Some of my favorite stories in the series are:
Fortitude - Kurt Vonnegut, Jr.
A teleplay about a futuristic mad scientist and the elderly lady monster he keeps alive in his lab.
Monsters of the Midway – Mike Resnick
Mad science meets football meets sports rules meets Stephen Hawking's brain. I had lots of fun with this one.
Chui Chai – S.P. Somtow
Erotic and tragic, this story of an American yuppie and the Thai prostitute he falls in love in hearkens back to the dark, messed-up, AIDS-scared early 90's. This is my favorite story in the anthology. But then, Somtow is one of my favorite writers.
I, Monster – Loren D. Estleman
What starts out as a conventional Frankenstein's-monster-gone-into-the-modern-world takes on a humorous, modern twist in the last two pages. The twit may seem too abrupt for others, but I was pretty tickled by it.
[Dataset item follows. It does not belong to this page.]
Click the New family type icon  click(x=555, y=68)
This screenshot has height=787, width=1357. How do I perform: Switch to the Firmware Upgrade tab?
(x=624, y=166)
Last Call for the Sons of Shock – David J. Schow
I've always loved Schow's wordplay, and this story is no different. This tale guest stars Count Dracula, remade as a drug lord and the wolf man, who is currently enjoying a career n professional wrestling. Frankenstein's monster isn't left out of the cool job department, as he's become a bartender. This is the opposite of “I, Monster,” as it starts out fun but ends on a poignant note.
The Last Supper and a Falafel to Go – George Alec Effinger
Humorously written, this dark comedy had me saying “Kawawa naman!” the whole time. It's hard to be funny and affecting but Effinger manages just that in this story. “Last Supper” made me glad to live in a 3rd world country where documents can sometimes be not so important.